=== Supplied information ===

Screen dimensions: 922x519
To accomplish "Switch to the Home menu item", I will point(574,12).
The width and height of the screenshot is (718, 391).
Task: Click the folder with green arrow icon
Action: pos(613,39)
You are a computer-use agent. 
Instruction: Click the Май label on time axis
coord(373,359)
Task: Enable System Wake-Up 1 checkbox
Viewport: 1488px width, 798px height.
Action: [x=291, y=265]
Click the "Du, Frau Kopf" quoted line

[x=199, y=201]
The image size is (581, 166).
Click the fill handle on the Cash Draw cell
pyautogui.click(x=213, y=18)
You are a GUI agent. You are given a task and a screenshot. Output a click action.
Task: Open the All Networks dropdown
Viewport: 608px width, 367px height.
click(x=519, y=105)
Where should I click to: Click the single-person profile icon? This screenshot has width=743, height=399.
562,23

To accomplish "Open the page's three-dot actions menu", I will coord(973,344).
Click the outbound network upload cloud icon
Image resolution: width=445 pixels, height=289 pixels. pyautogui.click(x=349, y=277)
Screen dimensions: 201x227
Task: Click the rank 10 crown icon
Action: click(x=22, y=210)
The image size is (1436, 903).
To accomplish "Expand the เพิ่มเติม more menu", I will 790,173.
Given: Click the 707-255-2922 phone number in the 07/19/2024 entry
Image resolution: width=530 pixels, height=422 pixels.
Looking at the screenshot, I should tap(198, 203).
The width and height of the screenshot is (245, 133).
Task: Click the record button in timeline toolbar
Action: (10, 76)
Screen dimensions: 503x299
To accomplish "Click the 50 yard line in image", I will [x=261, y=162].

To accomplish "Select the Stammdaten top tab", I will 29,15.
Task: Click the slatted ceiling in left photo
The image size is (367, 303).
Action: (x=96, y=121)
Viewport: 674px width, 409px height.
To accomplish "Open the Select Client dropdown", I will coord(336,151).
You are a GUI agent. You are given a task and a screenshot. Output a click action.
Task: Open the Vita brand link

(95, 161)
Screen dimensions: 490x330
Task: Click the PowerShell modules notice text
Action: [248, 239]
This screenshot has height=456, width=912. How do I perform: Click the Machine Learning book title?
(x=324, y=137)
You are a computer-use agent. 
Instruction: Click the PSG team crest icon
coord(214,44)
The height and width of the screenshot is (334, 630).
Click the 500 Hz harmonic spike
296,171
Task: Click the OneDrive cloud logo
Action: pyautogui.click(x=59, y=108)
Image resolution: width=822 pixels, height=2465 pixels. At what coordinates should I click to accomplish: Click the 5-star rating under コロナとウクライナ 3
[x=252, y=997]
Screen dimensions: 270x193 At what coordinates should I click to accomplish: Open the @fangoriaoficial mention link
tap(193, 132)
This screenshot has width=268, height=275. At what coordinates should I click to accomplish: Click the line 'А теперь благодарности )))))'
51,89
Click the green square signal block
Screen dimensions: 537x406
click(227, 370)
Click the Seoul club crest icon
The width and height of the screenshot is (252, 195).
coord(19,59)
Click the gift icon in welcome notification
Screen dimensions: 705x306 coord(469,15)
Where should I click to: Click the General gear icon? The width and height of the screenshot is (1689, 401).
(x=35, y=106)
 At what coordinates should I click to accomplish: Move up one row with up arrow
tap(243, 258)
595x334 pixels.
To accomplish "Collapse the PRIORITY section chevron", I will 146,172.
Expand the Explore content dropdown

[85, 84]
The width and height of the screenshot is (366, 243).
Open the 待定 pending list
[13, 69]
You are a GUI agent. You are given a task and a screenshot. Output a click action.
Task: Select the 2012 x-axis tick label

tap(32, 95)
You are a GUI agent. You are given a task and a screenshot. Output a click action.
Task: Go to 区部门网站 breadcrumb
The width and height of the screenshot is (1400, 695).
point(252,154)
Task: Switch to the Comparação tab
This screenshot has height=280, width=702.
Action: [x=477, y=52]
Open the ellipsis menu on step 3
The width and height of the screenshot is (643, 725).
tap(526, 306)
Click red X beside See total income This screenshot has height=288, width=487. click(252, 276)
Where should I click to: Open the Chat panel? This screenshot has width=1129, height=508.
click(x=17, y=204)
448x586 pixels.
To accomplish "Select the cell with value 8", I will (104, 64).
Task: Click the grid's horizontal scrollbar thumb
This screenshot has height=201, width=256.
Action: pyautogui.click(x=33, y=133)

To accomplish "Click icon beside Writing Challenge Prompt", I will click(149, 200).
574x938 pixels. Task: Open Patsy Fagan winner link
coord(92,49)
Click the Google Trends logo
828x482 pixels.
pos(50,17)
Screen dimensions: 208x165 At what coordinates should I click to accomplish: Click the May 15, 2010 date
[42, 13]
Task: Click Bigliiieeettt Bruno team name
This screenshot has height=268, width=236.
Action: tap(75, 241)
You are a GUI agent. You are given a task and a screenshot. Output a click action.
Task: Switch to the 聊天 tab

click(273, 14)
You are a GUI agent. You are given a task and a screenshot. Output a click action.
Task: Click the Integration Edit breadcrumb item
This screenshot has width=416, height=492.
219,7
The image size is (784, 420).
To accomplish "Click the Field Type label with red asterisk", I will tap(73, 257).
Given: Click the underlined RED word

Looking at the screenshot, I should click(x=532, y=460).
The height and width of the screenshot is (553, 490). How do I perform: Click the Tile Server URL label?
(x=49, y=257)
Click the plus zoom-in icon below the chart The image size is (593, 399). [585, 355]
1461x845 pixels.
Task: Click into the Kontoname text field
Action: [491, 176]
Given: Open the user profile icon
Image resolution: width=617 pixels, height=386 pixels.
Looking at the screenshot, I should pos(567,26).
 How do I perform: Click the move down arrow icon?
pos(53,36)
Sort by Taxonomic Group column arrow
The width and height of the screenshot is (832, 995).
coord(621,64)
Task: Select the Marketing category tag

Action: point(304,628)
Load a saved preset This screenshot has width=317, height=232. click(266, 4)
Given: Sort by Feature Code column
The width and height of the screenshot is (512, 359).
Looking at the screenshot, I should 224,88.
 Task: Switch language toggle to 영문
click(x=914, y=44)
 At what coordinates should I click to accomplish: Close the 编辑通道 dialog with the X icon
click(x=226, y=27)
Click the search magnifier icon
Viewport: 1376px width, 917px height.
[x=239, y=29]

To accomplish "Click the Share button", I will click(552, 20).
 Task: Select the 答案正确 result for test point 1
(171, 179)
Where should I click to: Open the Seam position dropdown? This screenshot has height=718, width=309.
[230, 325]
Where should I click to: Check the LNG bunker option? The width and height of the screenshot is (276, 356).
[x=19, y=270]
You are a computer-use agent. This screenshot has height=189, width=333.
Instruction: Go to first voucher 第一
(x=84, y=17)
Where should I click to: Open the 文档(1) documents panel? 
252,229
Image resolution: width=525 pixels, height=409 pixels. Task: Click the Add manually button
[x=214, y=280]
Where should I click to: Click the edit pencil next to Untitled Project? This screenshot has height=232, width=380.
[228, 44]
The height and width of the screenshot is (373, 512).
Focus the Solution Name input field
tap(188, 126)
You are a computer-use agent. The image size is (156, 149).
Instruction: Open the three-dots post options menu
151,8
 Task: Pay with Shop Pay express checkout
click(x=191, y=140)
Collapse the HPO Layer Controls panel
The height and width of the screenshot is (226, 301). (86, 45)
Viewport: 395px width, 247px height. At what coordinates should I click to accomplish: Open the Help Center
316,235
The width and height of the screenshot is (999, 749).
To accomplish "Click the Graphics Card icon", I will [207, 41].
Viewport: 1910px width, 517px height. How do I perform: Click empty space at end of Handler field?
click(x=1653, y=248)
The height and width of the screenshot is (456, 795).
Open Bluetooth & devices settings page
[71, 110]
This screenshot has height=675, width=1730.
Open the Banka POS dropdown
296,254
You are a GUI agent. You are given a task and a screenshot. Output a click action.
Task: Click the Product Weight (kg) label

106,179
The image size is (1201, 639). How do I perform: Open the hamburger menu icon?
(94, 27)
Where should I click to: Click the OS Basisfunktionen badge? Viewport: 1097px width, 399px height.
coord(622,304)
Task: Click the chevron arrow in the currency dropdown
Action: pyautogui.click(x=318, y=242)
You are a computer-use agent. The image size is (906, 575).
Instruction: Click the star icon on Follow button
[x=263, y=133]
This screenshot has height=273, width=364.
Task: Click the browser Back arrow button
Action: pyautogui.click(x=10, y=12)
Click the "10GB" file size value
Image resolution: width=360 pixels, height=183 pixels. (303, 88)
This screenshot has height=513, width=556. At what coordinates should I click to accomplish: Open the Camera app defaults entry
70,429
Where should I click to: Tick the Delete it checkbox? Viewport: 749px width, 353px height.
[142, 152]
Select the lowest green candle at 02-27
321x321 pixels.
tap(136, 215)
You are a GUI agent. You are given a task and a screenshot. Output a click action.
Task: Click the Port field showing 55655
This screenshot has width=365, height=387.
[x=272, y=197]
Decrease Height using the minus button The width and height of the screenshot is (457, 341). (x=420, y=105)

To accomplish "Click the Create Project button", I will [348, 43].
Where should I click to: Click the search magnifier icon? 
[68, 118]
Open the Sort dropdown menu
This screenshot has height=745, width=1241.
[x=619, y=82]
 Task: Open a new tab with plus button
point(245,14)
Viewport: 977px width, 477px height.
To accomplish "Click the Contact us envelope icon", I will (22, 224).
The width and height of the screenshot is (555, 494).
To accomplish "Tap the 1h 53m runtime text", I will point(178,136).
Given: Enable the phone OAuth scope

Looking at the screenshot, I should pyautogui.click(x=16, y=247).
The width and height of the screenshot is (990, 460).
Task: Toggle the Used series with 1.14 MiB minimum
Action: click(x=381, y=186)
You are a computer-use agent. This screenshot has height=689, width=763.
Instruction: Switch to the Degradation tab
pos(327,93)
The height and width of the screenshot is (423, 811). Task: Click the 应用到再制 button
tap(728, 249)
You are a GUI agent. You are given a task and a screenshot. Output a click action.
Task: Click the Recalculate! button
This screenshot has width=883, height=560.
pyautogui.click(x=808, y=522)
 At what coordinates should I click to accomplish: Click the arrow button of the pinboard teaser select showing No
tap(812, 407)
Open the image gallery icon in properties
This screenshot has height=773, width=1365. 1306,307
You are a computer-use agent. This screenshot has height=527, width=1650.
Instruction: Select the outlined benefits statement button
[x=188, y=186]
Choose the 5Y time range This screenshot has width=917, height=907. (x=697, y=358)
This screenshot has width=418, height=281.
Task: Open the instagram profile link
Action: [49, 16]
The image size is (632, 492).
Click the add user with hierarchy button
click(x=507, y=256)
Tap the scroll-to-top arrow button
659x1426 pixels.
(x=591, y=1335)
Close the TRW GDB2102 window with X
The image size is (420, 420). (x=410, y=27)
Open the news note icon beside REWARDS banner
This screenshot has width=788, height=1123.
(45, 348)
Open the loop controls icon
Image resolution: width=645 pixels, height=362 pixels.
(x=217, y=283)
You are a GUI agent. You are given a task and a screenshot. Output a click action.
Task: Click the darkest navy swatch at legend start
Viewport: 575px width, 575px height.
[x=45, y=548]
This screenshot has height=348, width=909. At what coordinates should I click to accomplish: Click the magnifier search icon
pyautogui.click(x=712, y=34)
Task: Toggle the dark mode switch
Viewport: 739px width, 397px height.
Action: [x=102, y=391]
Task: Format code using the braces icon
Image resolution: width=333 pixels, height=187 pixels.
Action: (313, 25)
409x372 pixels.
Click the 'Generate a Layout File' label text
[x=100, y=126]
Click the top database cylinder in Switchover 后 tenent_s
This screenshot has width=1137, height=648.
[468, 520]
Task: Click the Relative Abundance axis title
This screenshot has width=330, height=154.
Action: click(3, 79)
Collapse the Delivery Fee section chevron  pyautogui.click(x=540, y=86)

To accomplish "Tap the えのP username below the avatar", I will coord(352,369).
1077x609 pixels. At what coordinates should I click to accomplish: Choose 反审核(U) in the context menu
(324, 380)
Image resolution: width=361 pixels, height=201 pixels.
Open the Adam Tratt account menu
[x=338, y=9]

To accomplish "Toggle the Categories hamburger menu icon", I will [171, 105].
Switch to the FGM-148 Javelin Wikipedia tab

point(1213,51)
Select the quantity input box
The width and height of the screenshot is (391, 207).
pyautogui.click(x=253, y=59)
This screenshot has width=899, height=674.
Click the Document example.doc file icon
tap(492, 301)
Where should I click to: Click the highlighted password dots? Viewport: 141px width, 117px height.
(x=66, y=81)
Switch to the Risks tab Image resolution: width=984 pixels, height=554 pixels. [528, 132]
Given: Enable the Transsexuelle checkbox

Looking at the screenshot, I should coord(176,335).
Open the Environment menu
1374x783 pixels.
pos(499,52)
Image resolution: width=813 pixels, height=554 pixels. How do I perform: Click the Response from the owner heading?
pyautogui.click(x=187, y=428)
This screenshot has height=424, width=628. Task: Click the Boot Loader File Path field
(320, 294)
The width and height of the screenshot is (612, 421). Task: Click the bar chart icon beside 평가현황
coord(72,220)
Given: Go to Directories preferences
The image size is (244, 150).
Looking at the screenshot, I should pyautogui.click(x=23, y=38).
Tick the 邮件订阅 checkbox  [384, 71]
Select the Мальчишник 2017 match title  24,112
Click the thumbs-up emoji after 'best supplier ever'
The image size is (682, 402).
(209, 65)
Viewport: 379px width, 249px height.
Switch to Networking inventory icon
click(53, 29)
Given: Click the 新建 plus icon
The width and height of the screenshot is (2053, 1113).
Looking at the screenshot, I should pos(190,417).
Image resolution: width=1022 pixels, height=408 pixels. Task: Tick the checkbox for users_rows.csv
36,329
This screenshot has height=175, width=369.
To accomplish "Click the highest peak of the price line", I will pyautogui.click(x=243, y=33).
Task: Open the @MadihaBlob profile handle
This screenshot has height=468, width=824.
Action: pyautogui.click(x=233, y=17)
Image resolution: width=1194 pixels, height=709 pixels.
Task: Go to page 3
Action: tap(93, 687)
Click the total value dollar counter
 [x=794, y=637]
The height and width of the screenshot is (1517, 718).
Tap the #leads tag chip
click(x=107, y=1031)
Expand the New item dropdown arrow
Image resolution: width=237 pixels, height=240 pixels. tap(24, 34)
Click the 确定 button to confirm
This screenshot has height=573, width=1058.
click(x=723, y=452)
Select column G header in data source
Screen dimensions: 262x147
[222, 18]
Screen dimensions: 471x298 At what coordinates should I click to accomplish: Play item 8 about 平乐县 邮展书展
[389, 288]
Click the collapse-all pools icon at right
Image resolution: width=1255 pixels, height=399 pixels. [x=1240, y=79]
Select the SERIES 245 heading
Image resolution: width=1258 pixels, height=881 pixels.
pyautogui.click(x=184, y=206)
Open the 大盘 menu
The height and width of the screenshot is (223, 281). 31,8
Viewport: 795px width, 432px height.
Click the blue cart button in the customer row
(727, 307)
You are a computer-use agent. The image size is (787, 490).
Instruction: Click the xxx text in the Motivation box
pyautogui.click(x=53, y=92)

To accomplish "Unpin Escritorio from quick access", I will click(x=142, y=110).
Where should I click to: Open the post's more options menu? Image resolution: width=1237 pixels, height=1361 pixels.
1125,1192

===

◆ Directions
I'd like an exact copy of the lines above, from the very first one through the line that contains "Task: Open the All Networks dropdown", with nothing else added.

◆ Task result
Screen dimensions: 922x519
To accomplish "Switch to the Home menu item", I will point(574,12).
The width and height of the screenshot is (718, 391).
Task: Click the folder with green arrow icon
Action: pos(613,39)
You are a computer-use agent. 
Instruction: Click the Май label on time axis
coord(373,359)
Task: Enable System Wake-Up 1 checkbox
Viewport: 1488px width, 798px height.
Action: [x=291, y=265]
Click the "Du, Frau Kopf" quoted line

[x=199, y=201]
The image size is (581, 166).
Click the fill handle on the Cash Draw cell
pyautogui.click(x=213, y=18)
You are a GUI agent. You are given a task and a screenshot. Output a click action.
Task: Open the All Networks dropdown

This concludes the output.